A Bioluminescent Probe for Detection of Starvation-induced Pantetheinase Upregulation Yuxing Lin, † Yuqi Gao, † Zhao Ma, † Zhenzhen Li, † Chunchao Tang, † Xiaojun Qin, † Zheng Zhang, † Guankai Wang, † Lupei Du, † Minyong Li†,‡,* †

Department of Medicinal Chemistry, Key Laboratory of Chemical Biology (MOE), School of Pharmacy, Shandong University, Jinan, Shandong 250012, China. Tel./fax: +86-531-8838-2076; E-mail: [email protected]

State Key Laboratory of Microbial Technology, Shandong University, Jinan, Shandong 250100, China

ABSTRACT: Pantetheinase, a glycosylphosphatidylinositol (GPI) anchored enzyme, overexpresses in intestine, liver and kidney with various biological functions such as its linkage to the inflammation and some metabolic diseases. It can hydrolysis pantetheine to cysteamine, an antioxidant, and pantothenic acid (Vitamin B5) that is an essential component of coenzyme A (CoA). Until now, very few analytic methods were developed for this enzyme so that hampered the further investigation of its biological functions. In this article, we report the design, synthesis, and biological examination of a highly sensitive bioluminogenic probe for pantetheinase with a limit of detection (LOD) of 1.14 ng/mL. Furthermore, animal experiments validated that our probe can be applied to detect the endogenous pantetheinase activity. To the best of our knowledge, this is the first bioluminogenic probe achieving the detection of pantetheinase level in vivo.

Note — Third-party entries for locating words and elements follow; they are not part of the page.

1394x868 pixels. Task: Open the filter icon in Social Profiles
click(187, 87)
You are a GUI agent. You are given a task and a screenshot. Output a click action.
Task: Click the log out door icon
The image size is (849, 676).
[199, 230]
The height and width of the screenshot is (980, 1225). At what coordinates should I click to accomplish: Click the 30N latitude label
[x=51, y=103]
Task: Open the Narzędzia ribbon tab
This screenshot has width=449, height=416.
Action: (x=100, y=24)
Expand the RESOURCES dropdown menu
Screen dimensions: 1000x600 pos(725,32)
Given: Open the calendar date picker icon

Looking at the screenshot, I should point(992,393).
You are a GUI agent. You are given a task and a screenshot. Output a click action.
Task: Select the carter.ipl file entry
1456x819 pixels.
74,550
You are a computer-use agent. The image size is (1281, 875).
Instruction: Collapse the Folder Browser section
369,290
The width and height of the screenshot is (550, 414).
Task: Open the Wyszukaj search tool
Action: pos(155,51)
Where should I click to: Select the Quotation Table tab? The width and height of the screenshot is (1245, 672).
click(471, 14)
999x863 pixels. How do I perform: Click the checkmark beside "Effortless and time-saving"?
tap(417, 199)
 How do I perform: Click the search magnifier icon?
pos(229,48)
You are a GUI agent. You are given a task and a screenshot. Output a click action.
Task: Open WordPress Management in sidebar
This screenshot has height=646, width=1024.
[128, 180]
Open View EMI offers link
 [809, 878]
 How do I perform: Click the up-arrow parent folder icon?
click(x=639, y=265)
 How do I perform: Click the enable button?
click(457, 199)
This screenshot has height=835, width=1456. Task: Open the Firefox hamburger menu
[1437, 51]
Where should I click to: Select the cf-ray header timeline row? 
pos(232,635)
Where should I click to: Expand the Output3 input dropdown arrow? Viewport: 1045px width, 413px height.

Introduction Pantetheinase, a glycosylphosphatidylinositol (GPI) anchored enzyme, can hydrolysis pantetheine into cysteamine and pantothenic acid.1 Pantothenic acid is an essential material for the biosynthesis of coenzyme A (CoA), and CoA is an indispensable cofactor associated with tricarboxylic acid cycle and fatty acid metabolism.2 Cysteamine can inhibit the γ-glutamylcysteine synthetase and thereby decrease the glutathione pool, which may promote the inflammatory reaction.3 It was also reported as the antagonist of transglutaminase.4 Functional investigation of this enzyme indicated its link with the hepatic lipid metabolism, gluconeogenesis, and inflammation.5-7 Previous analytical techniques for pantetheinase such as the quantification of cysteamine via radioactive isotope labeling and spectrophotometric assay did not fit for the in situ examination of its biological activity.8,9 In 2010, Ruan et al. discovered a fluorescent probe, pantothenate– AMC (pantothenate–7-amino-4-methyl coumarin), for the screening of pantetheinase vanin-1 inhibitors,10 which was often employed for the detection of pantetheinase level in plasma and tissue homogenates.6 7 11 Recently, Ma et al. reported a fluorescent probe, which possessed a long-wavelength ratiometric fluorescence, high selectivity and sensitivity for the pantetheinase, for evaluating the efficiency of different inhibitors in vitro and cell imaging.12 However, all of these fluorometric methods could not be utilized for detecting pantetheinase level in vivo.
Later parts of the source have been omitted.